Miscellaneous

The Eye don't lie

S Rajesh makes a case for technology in lbw rulings

S Rajesh
S Rajesh
11-Nov-2005
It's the first ball of the 2003 World Cup clash between India and Australia. Glenn McGrath races in and bowls a near-perfect in-dipper which beats Sachin Tendulkar's defences and thuds onto his pad. The Australians go up in a full-throated appeal. Umpire Steve Bucknor pauses, takes out a small pocket-sized gadget, looks at it, and rules the batsman not out.
Far-fetched? Not really.
Enter Hawk-Eye, the latest technological innovation to hit the game. Hawk-Eye uses six cameras placed around the ground to track the ball's speed, trajectory and deviation. These 3D images are processed by a central computer, which then predicts, within a couple of seconds of the action, the exact point where the ball would have passed the stumps, or hit them. Best of all, this information can be relayed directly to the on-field umpire through a pocket-sized gadget.
Used purely as a TV tool by Channel 4 during their Ashes coverage, Hawk-Eye came up with some revealing results. Out of 20 lbws given when Hawk-Eye was in operation, eight were found to be wrong; this gives the umpires a success rate of a mere 60 per cent.
As with any innovation, questions have been raised about Hawk-Eye:
Is the machine accurate and reliable?
Tests were conducted where thousands of deliveries were bowled by a bowling machine and filmed by Hawk-Eye. Camera feeds were cut about two metres from the stumps - approximately the point where the batsman would normally intercept the ball. Hawk-Eye proved astonishingly accurate in determining the point of impact, with the maximum deviation observed being a mere 5mm.
Will Hawk-Eye further undermine the importance of the on-field umpire?
It won't. If anything, it will enhance his stature, as he will be empowered to take decisions on the field of play itself. Hawk-Eye will enable him to achieve greater accuracy in his decisions.
Will it will slow down the game further?
No. The gadget takes a mere two seconds to hand its verdict to the on-field umpire.

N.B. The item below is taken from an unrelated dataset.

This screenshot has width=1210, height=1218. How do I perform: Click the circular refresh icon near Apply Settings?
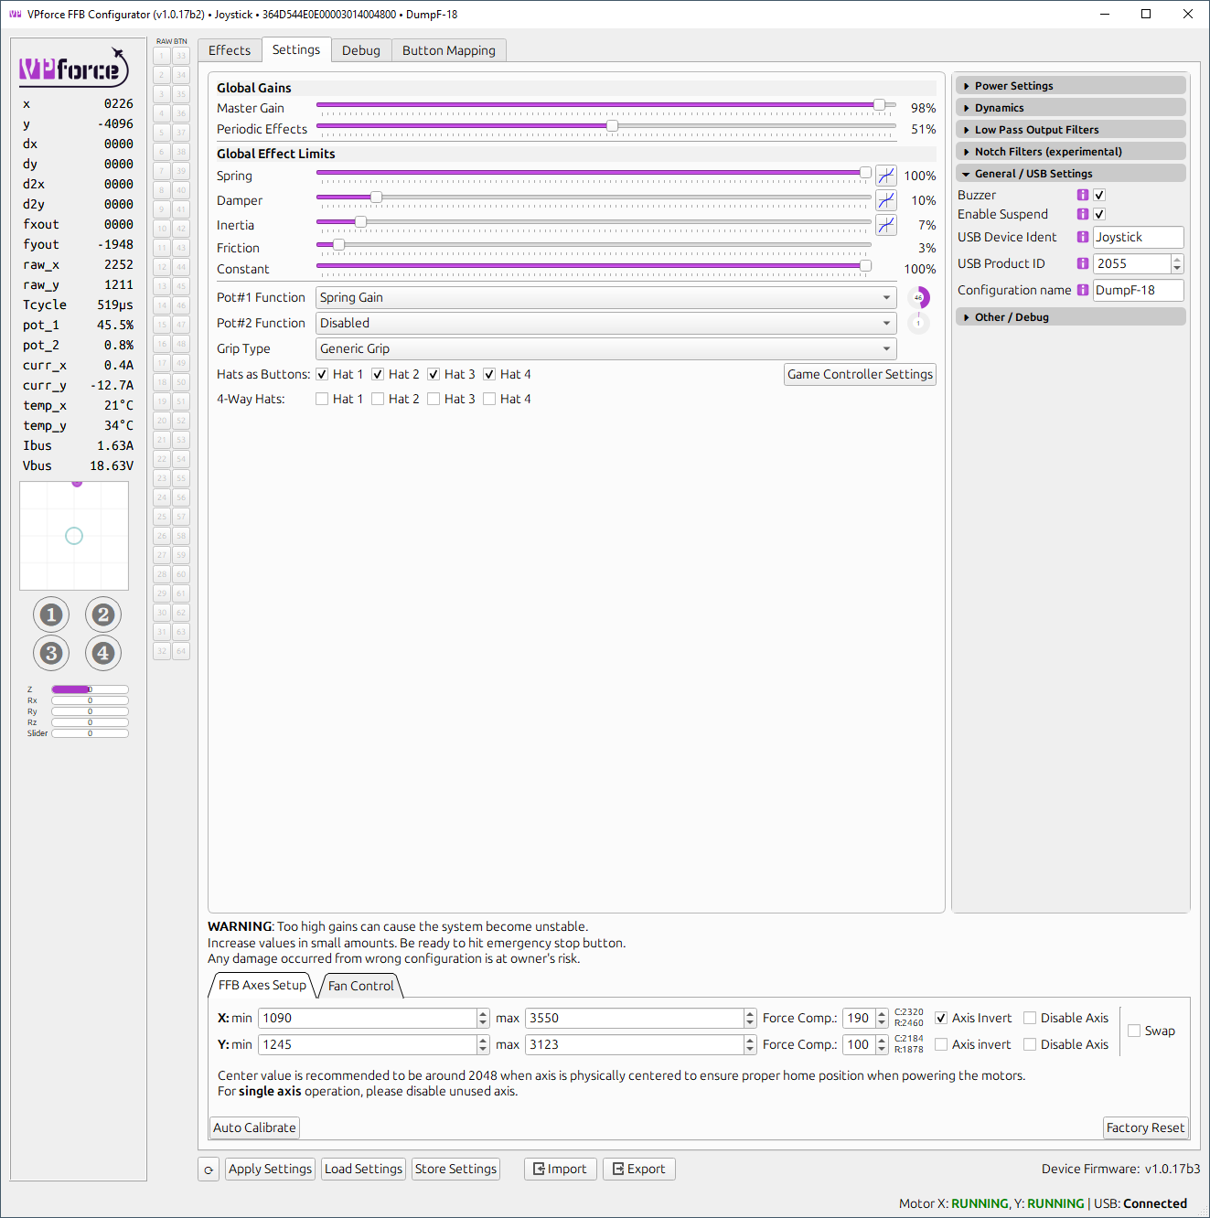click(x=208, y=1169)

That's as much time as it would take the umpire to respond without an aid.
The umpires are in the best position to judge lbws. Can cameras ever be positioned well enough to eliminate the error of parallax?
Hawk-Eye uses stereo imaging to trace the path of the ball at every point. The technology used does not require a camera to be placed right behind the stumps - six cameras placed around the ground ensure greater accuracy than what a single camera, with only one vantage point, can provide. In fact, tests revealed that umpires themselves suffered an error of parallax: balls going over the top of the stumps were often ruled to be hitting, since the umpires viewed the action from a standing position, not from stump-level.
What happens to the benefit of the doubt? Matches might finish in two days.
Early evidence refutes the claim - during the Ashes series, the umpires ruled wrongly against the batsmen eight times out of 20. The marginal decisions might go in favour of the bowler more often, but Hawk-Eye will still ensure consistency.
Can Hawkeye detect the inside edge to the pad?
It can't in its current version. But enough progress has been made to suggest that a future version will have a solution to that problem as well.
New technology is always frowned upon initially and welcomed later once it becomes apparent that instead of making humans redundant, it enables people to do their jobs better. The concept of using television replays and third umpires once seemed sacrilegious, but the game has benefited vastly from them. Hawk-Eye might well become an invaluable tool for umpires over time - though it certainly won't happen overnight. Once it does, McGrath won't bother to ask twice. He'll just glare at Sachin, and walk back to bowl the next ball.